Adding a hotshoe flash can certainly help you out in this type of situation, but just pointing it forward and blasting your subject with more light is going to look a lot like using the pop-up flash only brighter.
That flat, white, deer-in-the-headlights look basically comes from using a light source that's very near the lens. With a pop-up flash, you don't have much of a choice about this. But with a hotshoe flash, where the head tilts and swivels, you actually can use the flash in a certain way that makes the light directional and more diffused, and that technique is called bouncing. With bouncing, you point the flash at a reflective surface (wall, ceiling, reflector, white shirtfront), and use the light coming off the reflective surface as a point of illumination. But, you will have to flag off the flash, if you want to keep any direct light from the head of the flash from hitting your subject, too.

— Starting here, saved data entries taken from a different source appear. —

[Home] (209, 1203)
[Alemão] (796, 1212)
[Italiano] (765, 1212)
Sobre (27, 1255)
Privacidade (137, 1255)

And, of course, you'll be limited by the availability, distance, and color of said bounce surfaces. A heavily colored wall will lend its color cast to the bounced light. May be a problem. May not. But if you're shooting outside, you may not have a bounce surface nearby. So maybe you can find one or make one. But you may also have to look into off-camera lighting.
Off-camera lighting is where you take the flash off the camera, put it on a stand, and position it where you want, and then trigger it somehow from the camera (often radio triggers). You'll probably also need a modifier to soften the light (umbrella/softbox). So the tradeoffs are, you may not be particularly mobile, and you might have to carry/buy a bunch more gear to do this type of studio lighting. You can also just hold the flash in your left hand while you shoot with the camera in your right, and get a little more separation that way, but this tends to be a bit of a compromise situation.
Ultimately, learning to light is more than just adding light to a scene; it's about shaping, creating, and controlling the light.